Reproduce the section of the Western herbal medicine careers text word for word, from "Many who graduate" up to and including "herbal medicine industry.".

STUDY TEXT =
------------------------

Many who graduate from Western herbal medicine courses go on to open a private practice. As the owner and operator of a small business, you will be able to choose work hours and days, but will also be responsible for implementing marketing strategies, gaining malpractice and other insurance, and managing the day-to-day operations of the clinic. Once successful, you will have the opportunity to expand and hire more practitioners within the Western herbal medicine industry.

Health retreats and day spas

Working within a health retreat/day spa will give you the experience of seeing multiple patients, and expand your face-to-face customer service and interpersonal skills. You will also have the opportunity to continue advancing your learning in a different environment. You would gain a deeper understanding of how complementary therapies such as acupuncture or massage are important to incorporate alongside herbal remedies.


Those who graduate and gain a few years of experience can also go on to work in the education sector. These opportunities include lecturer or professor for those studying the Bachelor of Health Science (WHM) or a private tutor. You could complete post-graduate studies immediately, or work within the academic field of herbal medicine for a few years first. Research and academic work is an extremely important area for herbalist practice, as continuing to gain deeper knowledge about how herbs interact with each other, and different chemical compounds furthers the entire field.

------------------------

PROVIDED DATA =
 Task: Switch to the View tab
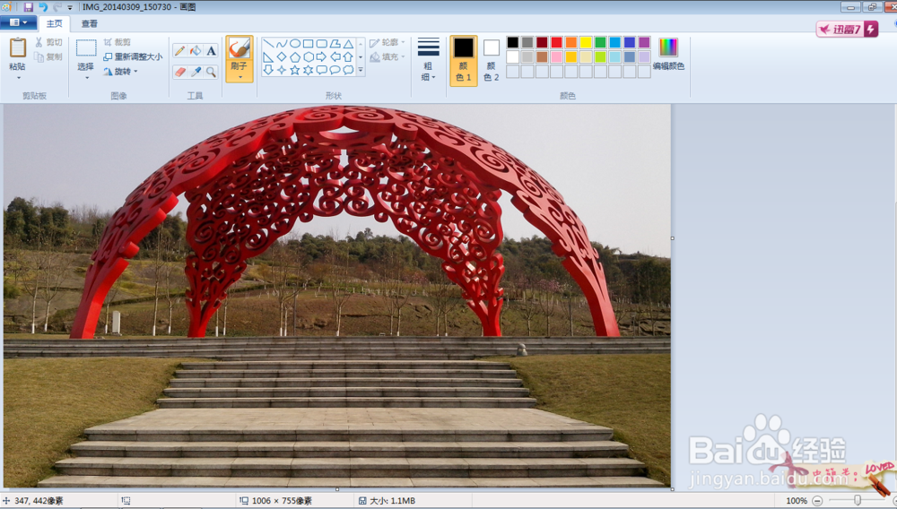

------------------------

REPLY =
Many who graduate from Western herbal medicine courses go on to open a private practice. As the owner and operator of a small business, you will be able to choose work hours and days, but will also be responsible for implementing marketing strategies, gaining malpractice and other insurance, and managing the day-to-day operations of the clinic. Once successful, you will have the opportunity to expand and hire more practitioners within the Western herbal medicine industry.